* _ESERCIZIO_:
Riporti tutte le righe seguenti, senza alcuna modifica.

(Elenco dei dati)
· · · · · · ·

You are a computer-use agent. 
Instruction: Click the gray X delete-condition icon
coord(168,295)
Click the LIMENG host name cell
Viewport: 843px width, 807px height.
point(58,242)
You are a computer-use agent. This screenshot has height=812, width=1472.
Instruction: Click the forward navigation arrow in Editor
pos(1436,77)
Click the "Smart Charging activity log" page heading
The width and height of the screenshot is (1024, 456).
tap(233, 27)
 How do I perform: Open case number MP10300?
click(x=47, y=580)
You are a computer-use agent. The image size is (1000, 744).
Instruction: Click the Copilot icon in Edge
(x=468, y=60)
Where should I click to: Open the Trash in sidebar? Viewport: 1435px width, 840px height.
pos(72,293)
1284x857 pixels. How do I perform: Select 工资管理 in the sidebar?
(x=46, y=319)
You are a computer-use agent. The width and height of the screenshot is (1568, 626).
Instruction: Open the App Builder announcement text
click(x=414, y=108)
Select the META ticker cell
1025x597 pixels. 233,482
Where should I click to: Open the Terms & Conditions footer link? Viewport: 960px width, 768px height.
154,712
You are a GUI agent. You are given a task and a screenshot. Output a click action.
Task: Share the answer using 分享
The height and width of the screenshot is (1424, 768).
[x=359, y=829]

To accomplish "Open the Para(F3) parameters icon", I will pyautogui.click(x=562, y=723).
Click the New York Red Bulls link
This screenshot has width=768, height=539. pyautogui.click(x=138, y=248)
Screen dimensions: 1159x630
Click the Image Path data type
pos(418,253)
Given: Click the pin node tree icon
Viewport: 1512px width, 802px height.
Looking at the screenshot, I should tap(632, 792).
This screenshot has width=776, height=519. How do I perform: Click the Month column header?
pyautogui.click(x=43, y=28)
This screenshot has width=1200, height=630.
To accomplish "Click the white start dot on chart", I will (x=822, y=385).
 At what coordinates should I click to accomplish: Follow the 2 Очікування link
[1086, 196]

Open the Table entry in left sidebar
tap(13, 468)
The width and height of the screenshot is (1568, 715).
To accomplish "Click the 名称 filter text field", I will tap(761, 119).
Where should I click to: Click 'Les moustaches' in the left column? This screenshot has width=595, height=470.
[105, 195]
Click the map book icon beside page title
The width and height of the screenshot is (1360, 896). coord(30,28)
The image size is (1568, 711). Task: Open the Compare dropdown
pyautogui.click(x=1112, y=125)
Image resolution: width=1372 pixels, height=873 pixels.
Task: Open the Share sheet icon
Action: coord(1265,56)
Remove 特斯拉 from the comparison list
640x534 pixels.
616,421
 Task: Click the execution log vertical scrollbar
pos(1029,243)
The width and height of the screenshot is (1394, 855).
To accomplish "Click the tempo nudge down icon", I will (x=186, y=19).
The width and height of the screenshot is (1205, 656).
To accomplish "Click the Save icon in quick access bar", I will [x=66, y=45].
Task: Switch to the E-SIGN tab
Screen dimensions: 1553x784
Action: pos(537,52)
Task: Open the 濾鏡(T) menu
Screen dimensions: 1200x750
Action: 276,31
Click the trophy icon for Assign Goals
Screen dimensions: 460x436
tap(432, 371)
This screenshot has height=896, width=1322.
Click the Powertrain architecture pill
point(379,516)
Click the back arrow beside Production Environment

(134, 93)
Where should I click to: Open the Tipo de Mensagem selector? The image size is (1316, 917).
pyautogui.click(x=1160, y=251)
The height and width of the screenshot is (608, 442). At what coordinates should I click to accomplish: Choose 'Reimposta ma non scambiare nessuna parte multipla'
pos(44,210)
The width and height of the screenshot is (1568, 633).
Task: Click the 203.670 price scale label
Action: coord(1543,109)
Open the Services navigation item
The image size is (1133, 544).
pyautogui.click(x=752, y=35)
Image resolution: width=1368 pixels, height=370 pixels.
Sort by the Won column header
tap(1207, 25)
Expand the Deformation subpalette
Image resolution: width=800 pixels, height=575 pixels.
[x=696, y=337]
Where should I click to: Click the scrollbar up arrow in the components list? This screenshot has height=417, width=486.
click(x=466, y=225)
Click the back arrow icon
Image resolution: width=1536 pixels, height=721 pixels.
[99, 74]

· · · · · · ·

* _RISULTATO DEL COMPITO_:
You are a computer-use agent. 
Instruction: Click the gray X delete-condition icon
coord(168,295)
Click the LIMENG host name cell
Viewport: 843px width, 807px height.
point(58,242)
You are a computer-use agent. This screenshot has height=812, width=1472.
Instruction: Click the forward navigation arrow in Editor
pos(1436,77)
Click the "Smart Charging activity log" page heading
The width and height of the screenshot is (1024, 456).
tap(233, 27)
 How do I perform: Open case number MP10300?
click(x=47, y=580)
You are a computer-use agent. The image size is (1000, 744).
Instruction: Click the Copilot icon in Edge
(x=468, y=60)
Where should I click to: Open the Trash in sidebar? Viewport: 1435px width, 840px height.
pos(72,293)
1284x857 pixels. How do I perform: Select 工资管理 in the sidebar?
(x=46, y=319)
You are a computer-use agent. The width and height of the screenshot is (1568, 626).
Instruction: Open the App Builder announcement text
click(x=414, y=108)
Select the META ticker cell
1025x597 pixels. 233,482
Where should I click to: Open the Terms & Conditions footer link? Viewport: 960px width, 768px height.
154,712
You are a GUI agent. You are given a task and a screenshot. Output a click action.
Task: Share the answer using 分享
The height and width of the screenshot is (1424, 768).
[x=359, y=829]

To accomplish "Open the Para(F3) parameters icon", I will pyautogui.click(x=562, y=723).
Click the New York Red Bulls link
This screenshot has width=768, height=539. pyautogui.click(x=138, y=248)
Screen dimensions: 1159x630
Click the Image Path data type
pos(418,253)
Given: Click the pin node tree icon
Viewport: 1512px width, 802px height.
Looking at the screenshot, I should tap(632, 792).
This screenshot has width=776, height=519. How do I perform: Click the Month column header?
pyautogui.click(x=43, y=28)
This screenshot has width=1200, height=630.
To accomplish "Click the white start dot on chart", I will (x=822, y=385).
 At what coordinates should I click to accomplish: Follow the 2 Очікування link
[1086, 196]

Open the Table entry in left sidebar
tap(13, 468)
The width and height of the screenshot is (1568, 715).
To accomplish "Click the 名称 filter text field", I will tap(761, 119).
Where should I click to: Click 'Les moustaches' in the left column? This screenshot has width=595, height=470.
[105, 195]
Click the map book icon beside page title
The width and height of the screenshot is (1360, 896). coord(30,28)
The image size is (1568, 711). Task: Open the Compare dropdown
pyautogui.click(x=1112, y=125)
Image resolution: width=1372 pixels, height=873 pixels.
Task: Open the Share sheet icon
Action: coord(1265,56)
Remove 特斯拉 from the comparison list
640x534 pixels.
616,421
 Task: Click the execution log vertical scrollbar
pos(1029,243)
The width and height of the screenshot is (1394, 855).
To accomplish "Click the tempo nudge down icon", I will (x=186, y=19).
The width and height of the screenshot is (1205, 656).
To accomplish "Click the Save icon in quick access bar", I will [x=66, y=45].
Task: Switch to the E-SIGN tab
Screen dimensions: 1553x784
Action: pos(537,52)
Task: Open the 濾鏡(T) menu
Screen dimensions: 1200x750
Action: 276,31
Click the trophy icon for Assign Goals
Screen dimensions: 460x436
tap(432, 371)
This screenshot has height=896, width=1322.
Click the Powertrain architecture pill
point(379,516)
Click the back arrow beside Production Environment

(134, 93)
Where should I click to: Open the Tipo de Mensagem selector? The image size is (1316, 917).
pyautogui.click(x=1160, y=251)
The height and width of the screenshot is (608, 442). At what coordinates should I click to accomplish: Choose 'Reimposta ma non scambiare nessuna parte multipla'
pos(44,210)
The width and height of the screenshot is (1568, 633).
Task: Click the 203.670 price scale label
Action: coord(1543,109)
Open the Services navigation item
The image size is (1133, 544).
pyautogui.click(x=752, y=35)
Image resolution: width=1368 pixels, height=370 pixels.
Sort by the Won column header
tap(1207, 25)
Expand the Deformation subpalette
Image resolution: width=800 pixels, height=575 pixels.
[x=696, y=337]
Where should I click to: Click the scrollbar up arrow in the components list? This screenshot has height=417, width=486.
click(x=466, y=225)
Click the back arrow icon
Image resolution: width=1536 pixels, height=721 pixels.
[99, 74]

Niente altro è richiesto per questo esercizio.